# TEXT SECTION
○ ○ ○ ○ ○ ○ ○

= Kush (drug) =

Recreational drug

Kush is a synthetic cannabinoid-like drug. Its first use was first reported around 2018–2019, and it became increasingly prevalent in Sierra Leone from 2021 onwards, particularly among young people.

==Composition==
The composition of Kush was initially unclear, but it was described as a synthetic cannabinoid-like drug that is made from a combination of different chemicals and plants. Early anecdotal reports suggested the active components to be opioids such as fentanyl and tramadol, possibly mixed with other drugs such as methamphetamine, along with chemicals such as acetone and formaldehyde, "rat poison", and allegedly even ground-up human bones sourced from graveyards. However, subsequent laboratory analysis of Kush samples has shown none of these ingredients to be present, aside from acetone and formaldehyde which are indeed used in the manufacturing process.

Instead, Kush samples were found to consist of a plant base of marshmallow, mixed with synthetic cannabinoids and/or nitazene based synthetic opioids. Some samples contained just synthetic cannabinoids, some samples contained just nitazenes, and some samples contained both types of drug. The main cannabinoid found was MDMB-4en-PINACA and in one sample also AB-CHMINACA, while the main opioids found were either protonitazene or protonitazepyne, or less commonly metonitazene.

Interviews with arrested traffickers and producers of Kush revealed that in some cases, the synthetic cannabinoids were manufactured domestically inside Sierra Leone, from imported "kits" containing tail-less precursor chemicals (similar to MDMB-5Br-INACA) which were supplied along with the appropriate precursor to add the tail to the 1-position NH, so all that had to be sourced locally were readily available chemical reagents to catalyse the reaction. The crude reaction product was then mixed directly into plant material without further purification, resulting in significant contamination with synthetic byproducts and solvent residues, believed to be responsible for some batches having strong chemical odor. Some producers of Kush did report also incorporating tramadol diverted from medical sources into batches of Kush, but none of the samples that were analysed were found to contain tramadol.

==Characteristics==
Kush is produced and distributed by criminal gangs. Kush has led to reports of self-harm, sexual assault and violence. It can cause the users to enter a catatonic, zombie-like state. Medical personnel in Freetown reported up to 90% of the male admissions to the central psychiatric ward were related to Kush use. In 2024, it was reported to cause a dozen deaths per week in Freetown alone.

○ ○ ○ ○ ○ ○ ○

# PROVIDED DATA
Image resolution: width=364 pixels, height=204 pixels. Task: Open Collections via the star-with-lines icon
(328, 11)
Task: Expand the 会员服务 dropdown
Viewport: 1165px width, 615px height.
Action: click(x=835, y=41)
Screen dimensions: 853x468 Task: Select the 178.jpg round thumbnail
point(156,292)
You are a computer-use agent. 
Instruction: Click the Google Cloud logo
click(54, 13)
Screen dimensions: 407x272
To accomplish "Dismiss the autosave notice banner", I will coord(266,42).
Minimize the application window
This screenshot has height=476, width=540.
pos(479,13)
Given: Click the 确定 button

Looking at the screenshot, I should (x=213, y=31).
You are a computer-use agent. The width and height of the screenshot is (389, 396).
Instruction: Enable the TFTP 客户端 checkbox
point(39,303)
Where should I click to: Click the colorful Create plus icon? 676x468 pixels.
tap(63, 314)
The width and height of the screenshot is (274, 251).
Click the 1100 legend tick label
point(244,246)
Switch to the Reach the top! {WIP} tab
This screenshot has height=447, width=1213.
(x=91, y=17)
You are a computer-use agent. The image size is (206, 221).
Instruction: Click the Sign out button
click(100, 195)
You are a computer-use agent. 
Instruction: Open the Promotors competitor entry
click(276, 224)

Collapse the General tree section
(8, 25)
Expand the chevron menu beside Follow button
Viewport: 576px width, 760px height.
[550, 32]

○ ○ ○ ○ ○ ○ ○

# WHAT IS NEEDED
According to the article on Kush, what plant base did laboratory analysis find in Kush samples?

# EXERCISE RESULT
Marshmallow.